Diz um editorial da Folha de S. Paulo de 2 de setembro: “Toda democracia digna desse nome assegura a mais ampla liberdade de manifestação, desde que pacífica”. Foi o que ocorreu em Caracas. As forças de segurança, nelas incluídas a polícia militar e a força nacional, receberam estritas ordens de Maduro no sentido de garantir o direito à manifestação pacífica de todos os cidadãos, em ordem e segurança. Puderam marchar tranquilamente, levantar seus cartazes e gritar palavras de ordem, com a devida proteção inclusive com relação a eventuais provocadores que pudessem criar problemas.

Leio nos jornais de oposição venezuelanas, entre eles o mais furibundo, El Nacional, a repercussão do “day after”. Muito pouco entusiasmo, nenhuma manchete especial. Dirigentes da coalizão MUD (Mesa de Unidade Democrática), como o deputado Luis Florido, calcularam a participação em mais de um milhão. Outros, como o vice-presidente do parlamento, Enrique Márquez , num cálculo mais conservador, estimaram a assistência em cerca de 500 mil. Outros dirigentes ainda avaliaram em 200 mil os manifestantes. Pena que o Datafolha não estivesse presente para medir com precisão milimétrica o número dos participantes. Nenhum órgão da imprensa internacional avançou de moto próprio qualquer cálculo.

Agora, o viés ideológico da grande imprensa internacional é escancarado. Potencializaram a manifestação da oposição enquanto escondiam a do povo chavista em favor do governo Maduro. Numa manifestação, tão grande quanto a da oposição, como se pode deduzir de fotos aéreas, e – atenção! – convocada há menos de uma semana, puderam concentrar dezenas de milhares de pessoas sob o signo “em defesa da paz e do governo democrático e constitucional do presidente Maduro”. Mas há que se destacar o fato político da mais alta relevância: o próprio presidente Maduro foi o orador principal e estava em pessoa liderando a resistência e definindo a ação  das massas em favor da Revolução Bolivariana.

Disse linhas acima que havia planos para a “Tomada de Miraflores”, na tentativa de reeditar o golpe de Estado de abril de 2002. Nos dias anteriores, o serviço de inteligência da Polícia Nacional Bolivariana conseguiu neutralizar paramilitares que acoitavam explosivos. Encontrou armamento de guerra com mira telescópica de alta precisão em acampamentos improvisados a 500 metros de Miraflores. Tudo isto foi exposto à imprensa. O governo Maduro, por meio do Ministério para Relações Interiores, Justiça e Paz, conseguiu neutralizar os planos desestabilizadores da direita.

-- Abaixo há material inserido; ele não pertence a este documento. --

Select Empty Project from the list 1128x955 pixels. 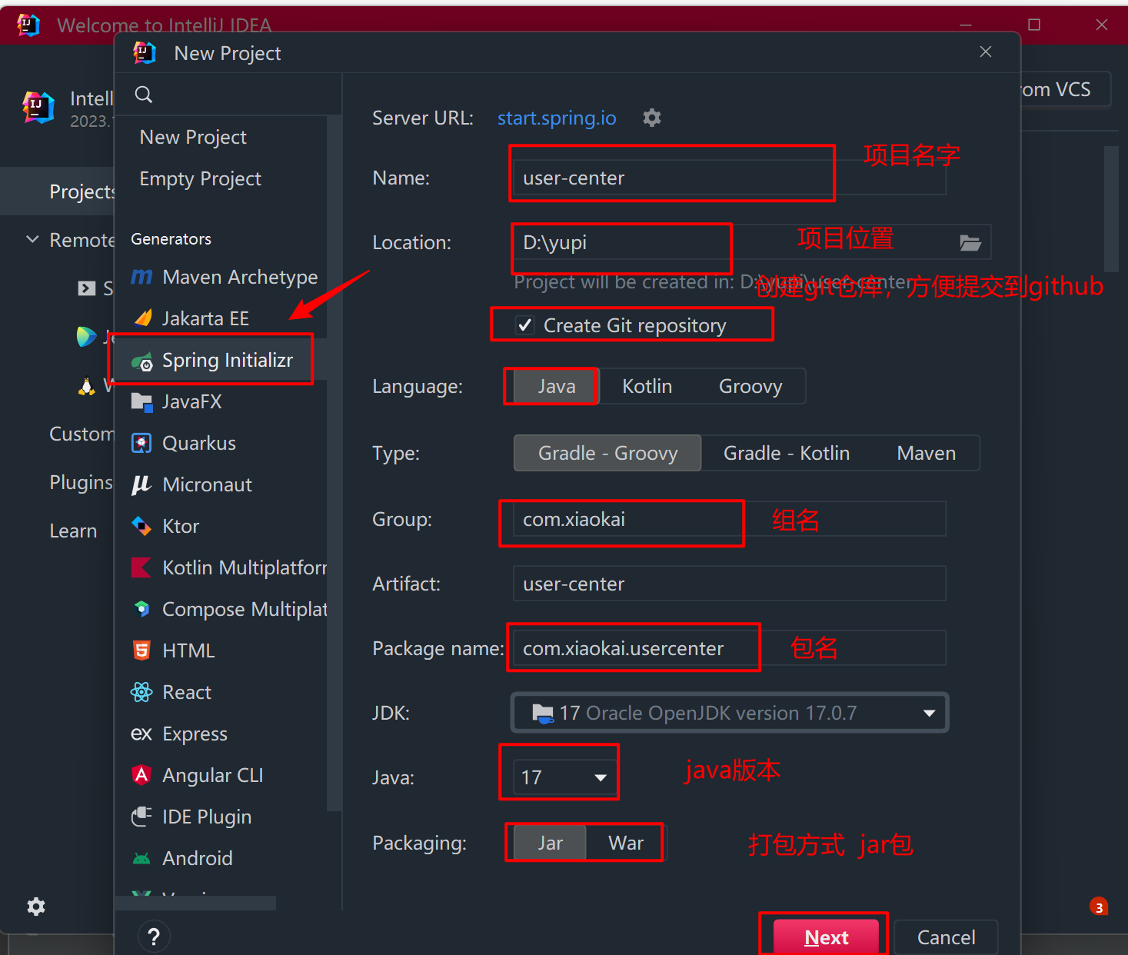click(200, 178)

A oposição programa novas manifestações em favor do revogatório 2016. Poderiam tê-lo solicitado em janeiro deste ano. No entanto, o presidente da Assembleia Nacional, Ramos Allup, e a maioria qualificada passaram meses com o único objetivo: derrocar Maduro, seja tentando encurtar seu mandato, antecipar eleições, forçá-lo à renúncia, sem qualquer preocupação legislativa em ajudar a solucionar a aguda crise. Tendo fracassado em seus intentos, resolveram acionar o referendo revogatório somente em maio. O Conselho Nacional Eleitoral segue leis e regulamentos. Já aprovou a primeira etapa. Programou a segunda etapa para final de outubro. Pelos prazos legais, provavelmente o referendo revogatório só ocorrerá em 2017. Isso a oposição não quer, pois, ainda que derrotasse Maduro, a presidência seria ocupada pelo vice-presidente, o chavista histórico Aristóbulo Istúriz, até o fim do mandato.

Isto significaria uma derrota amarga aos planos da direita golpista e daria fôlego ao governo Maduro para enfrentar os graves problemas econômicos do país.